Искусство наполняет жизнь смыслом, красотой, подлинностью. Взглядом на Нику Самофракийскую хорошо бы начинать день, а стоянием пред Пьетой Микеланджело оканчивать. Но в Москве бываешь не часто. И не всякий раз удается найти время для музеев и выставок. В этот раз – получилось.
Поп-арт и гламур не хотят признавать, что их предназначение быть обслугой – декораторами, официантами, портными
И вот поднимаюсь на второй этаж Пушкинского музея, где ждут меня встречи с Вечностью. Но что это?! Зал заполнен пестро расфуфыренными цветными шелками и стеклярусом женскими фигурами, словно по недоразумению занесло меня на маскарад, элитную pre-party, ярмарку девиц для миллионеров. Предложение большое, но выбирать не из кого – модели все как одна с мелкими головками, с плоскими, лишенными всяких индивидуальных черт лицами.
Между тем они в центре, на свету, а скульптуры и барельефы теснятся в тенечке вдоль стен. Пытаюсь выбрать позицию, чтобы видеть всё же творения Фидия, Пифокрита, Праксителя, заслониться от нашествия манекенов.
Но разряженные куклы бесцеремонны, нахальны, смотрят пустыми глазами в уверенности, что это они, а не солнечные боги и богини, правят сейчас миром, и зал, и музей, и весь город принадлежат им. И это ради них, пластмассовых красоток в цветном тряпье и бриллиантах, а не для Афродиты Милосской, подъезжают богатые и столь же разряженные господа.
Да, большинство посетителей (скорее, посетительниц) действительно, не интересуясь искусством, разглядывали наряды от Юдашкина, чья коллекция каким-то образом проникла в залы Греции и Рима, итальянского Ренессанса, немецкой Реформации и «затмила» духовное наследие человечества.
Скажут: наряды известного модельера – тоже в своем роде искусство. Конечно, кто же спорит, своего рода искусство, только гламурное, вроде поп-арта. Но возможно ли соединить вечное и сезонное, божественное и утилитарное, подлинное и глянцевое? Какой-то нелепый «сюр» вышел из этой затеи.

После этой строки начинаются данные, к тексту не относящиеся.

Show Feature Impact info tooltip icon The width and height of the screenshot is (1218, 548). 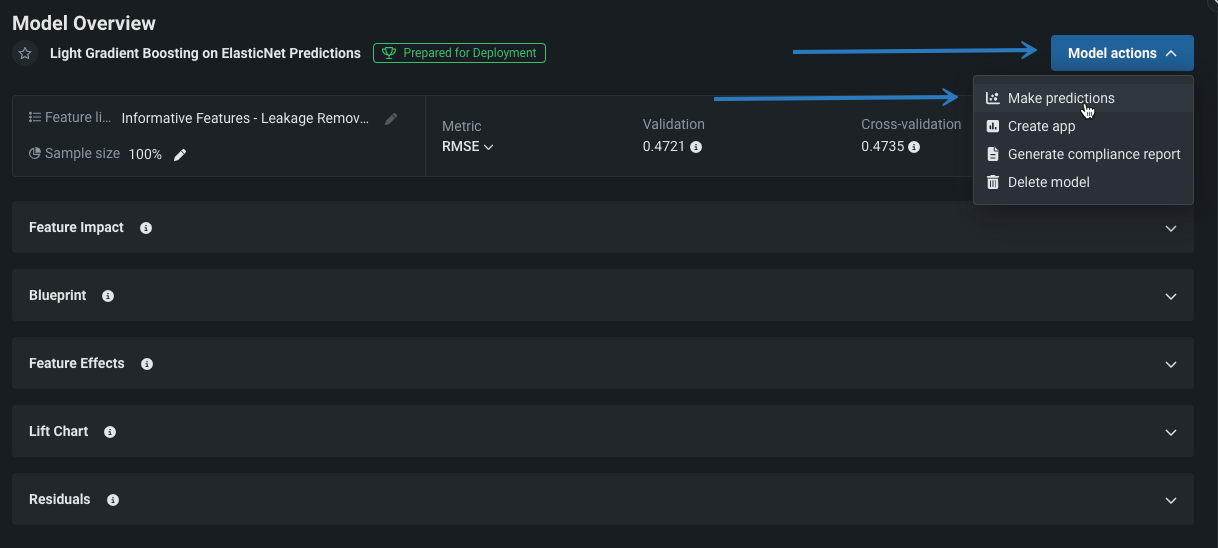[146, 228]
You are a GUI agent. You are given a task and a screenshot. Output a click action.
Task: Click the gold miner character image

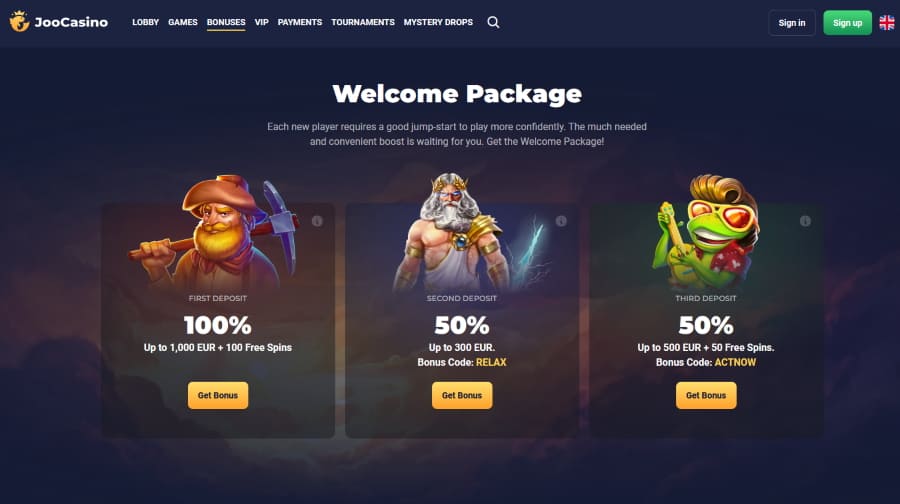point(215,232)
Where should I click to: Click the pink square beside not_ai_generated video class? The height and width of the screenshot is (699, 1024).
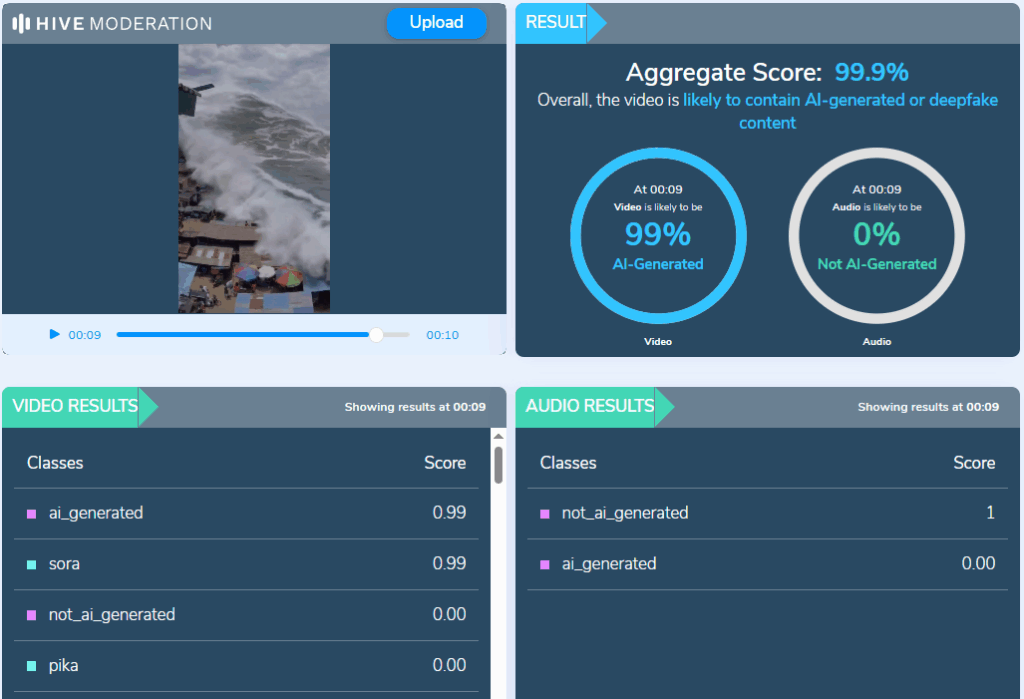pyautogui.click(x=32, y=616)
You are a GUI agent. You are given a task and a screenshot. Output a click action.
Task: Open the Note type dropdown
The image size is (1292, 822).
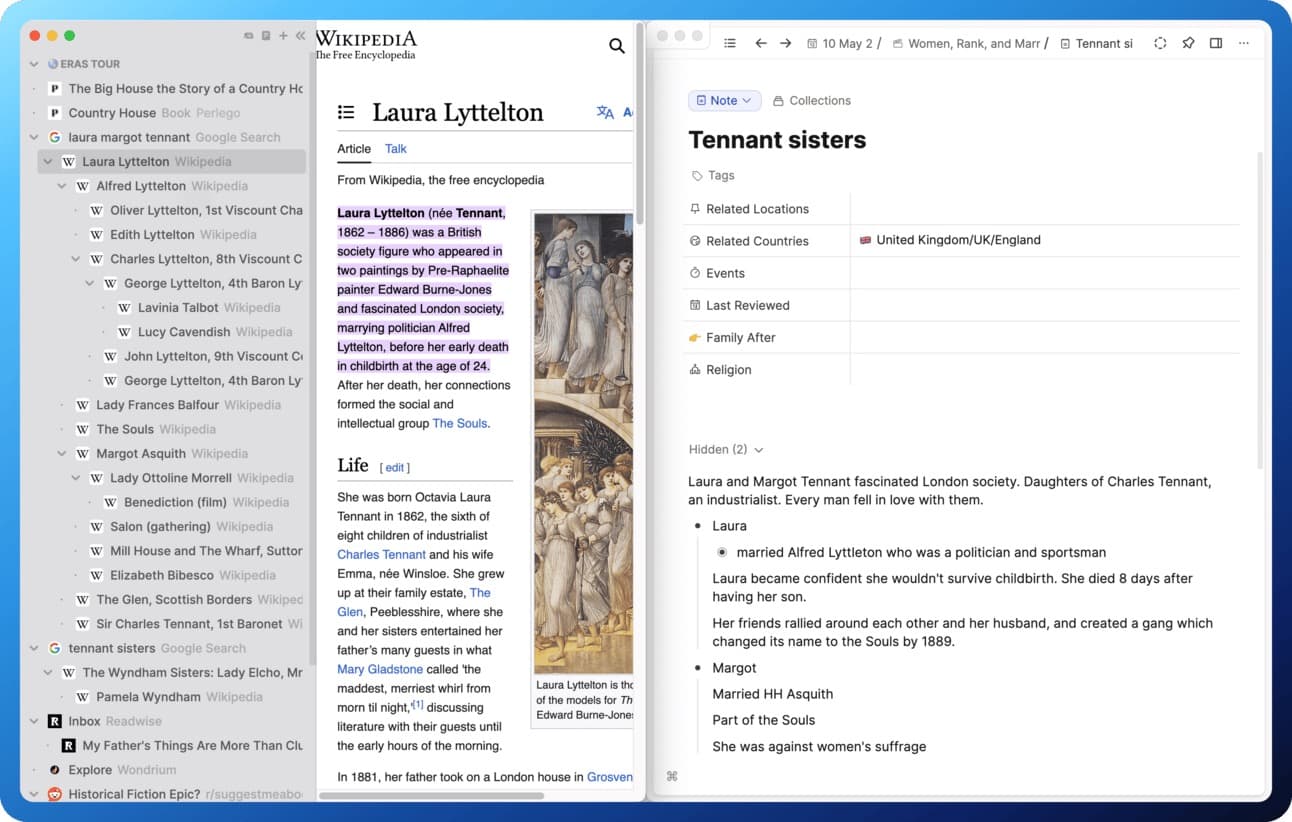[724, 101]
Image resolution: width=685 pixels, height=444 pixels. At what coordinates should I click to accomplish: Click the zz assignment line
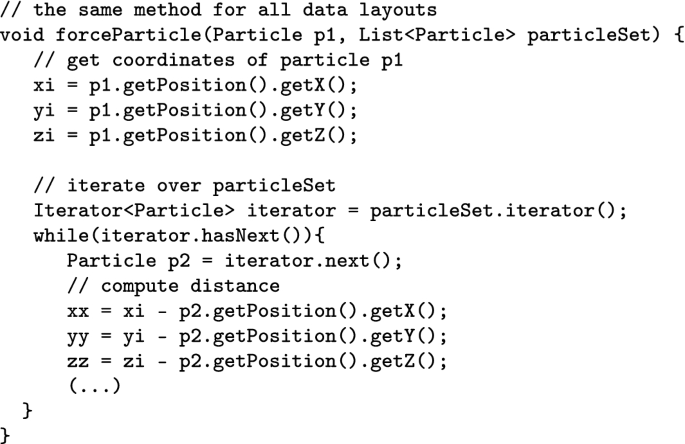pos(257,361)
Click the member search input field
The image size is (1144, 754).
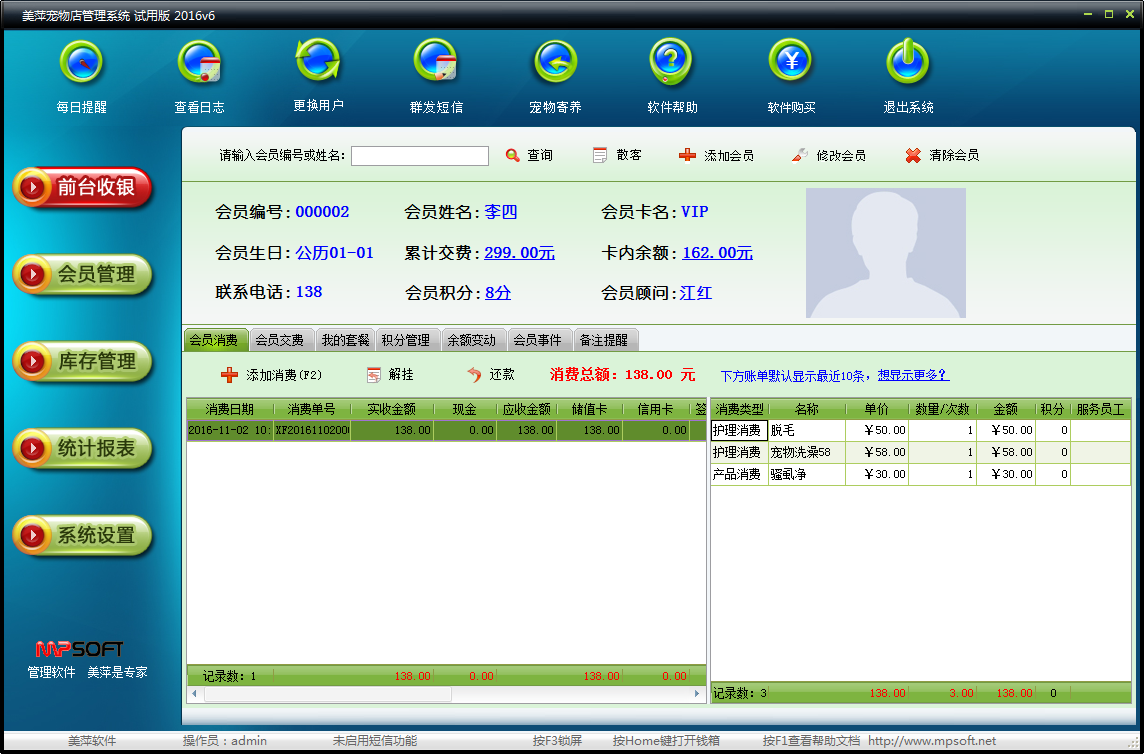click(420, 156)
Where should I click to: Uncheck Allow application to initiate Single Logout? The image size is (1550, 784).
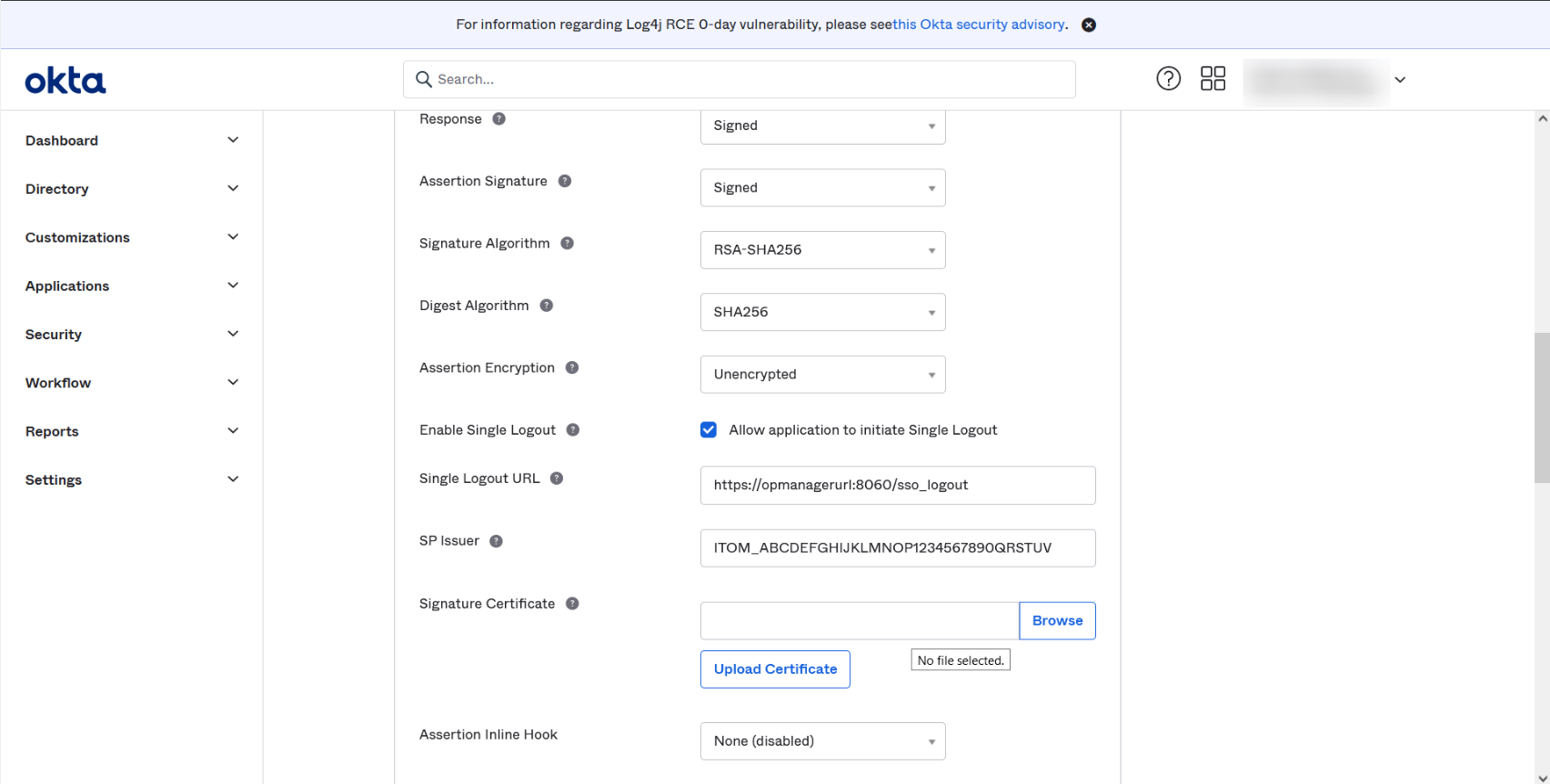pos(709,430)
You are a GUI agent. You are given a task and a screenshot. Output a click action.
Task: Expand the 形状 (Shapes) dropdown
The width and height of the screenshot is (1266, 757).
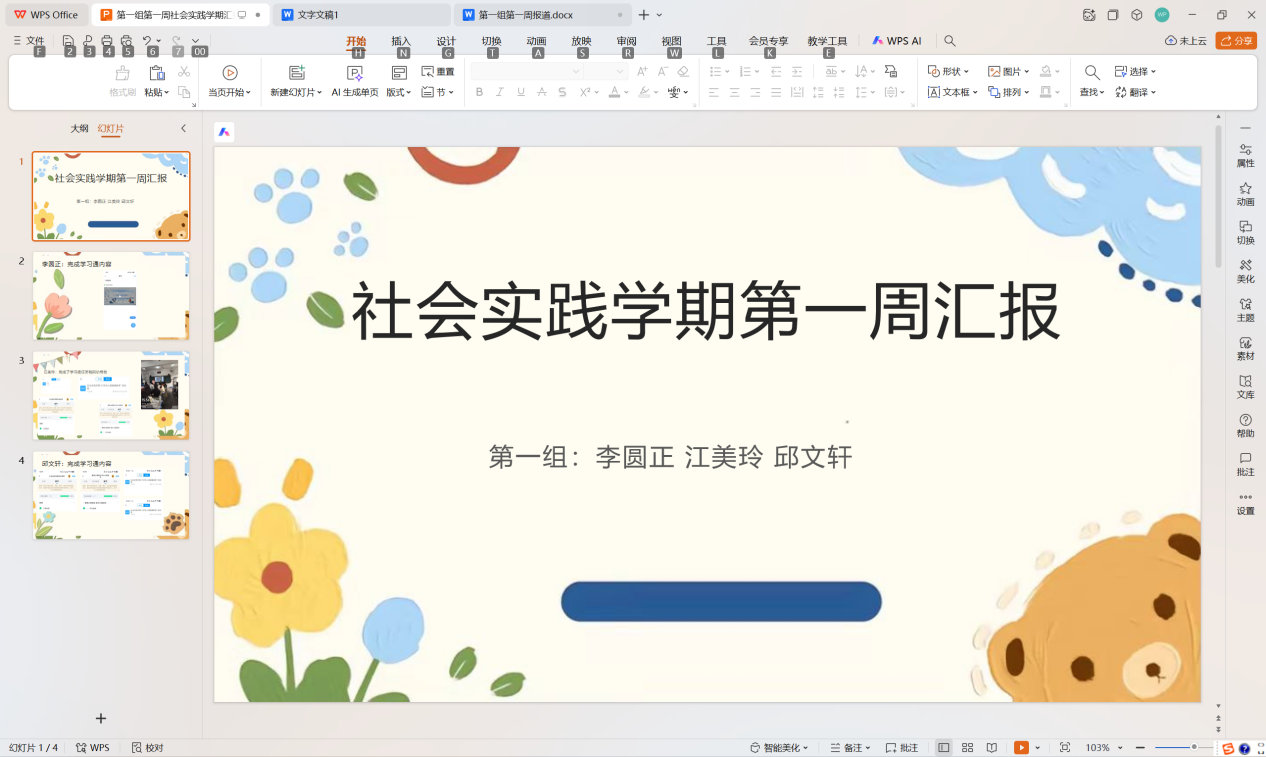pyautogui.click(x=948, y=72)
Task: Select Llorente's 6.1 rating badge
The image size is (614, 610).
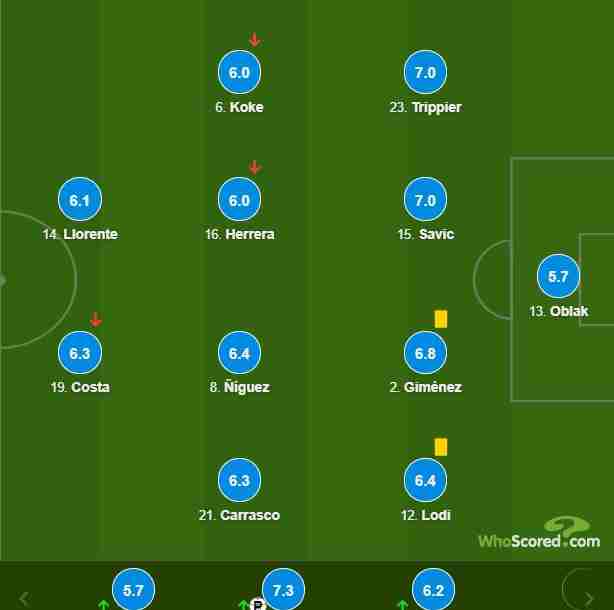Action: [80, 199]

Кстати, и модели Юдашкина в другом, автономном, специально для них отведенном пространстве выиграли бы. Соседство же с богинями и грациями, простите уж, только подчеркивало их жалкую простоту, создавало впечатление мишуры и барахольности. Так смотрятся бумажные цветы среди живых роз, церетелевы зверушки рядом с кремлевскими башнями. Так терзает слух сигнал мобильника в час литургии.
В искусстве есть понятие «контрапункта», сопоставления, конфликта понятий, характеров, мировоззрений.
Пункт против пункта, утверждение против утверждения. В Пушкинском музее я это остро почувствовал. Гламур и глянец сами по себе бесплодны и бескровны, им нужен внешний фон, антураж.
Вот почему им важно попасть в музей, лучше – в соседство с классикой, с искусством, уже получившим санкцию вечности. Это придает важности, респектабельности, кладет на сиюминутное барахло отсвет подлинности.
Вне музея экспонаты «от кутюр» – всего лишь одежка, пусть и безумно дорогая, для избранных.
Экспозиция могла бы занять самые шикарные залы столицы, отдельный дворец – но этого мало. Хочется оттеснить Фидия, занять место Рембрандта. Как попрыгуньям из нашумевшей группы мало покривляться на улице или в подворотне, надо в храме.
Поп-арт и гламур не хотят признавать, что их предназначение – быть обслугой: декораторами, официантами, портными. А между тем жалко заискивают перед богатством, перед хамом, перед невеждой. Это-то и показывает их настоящее место – лакея в передней, которому еще недавно не полагалось появляться в гостиной.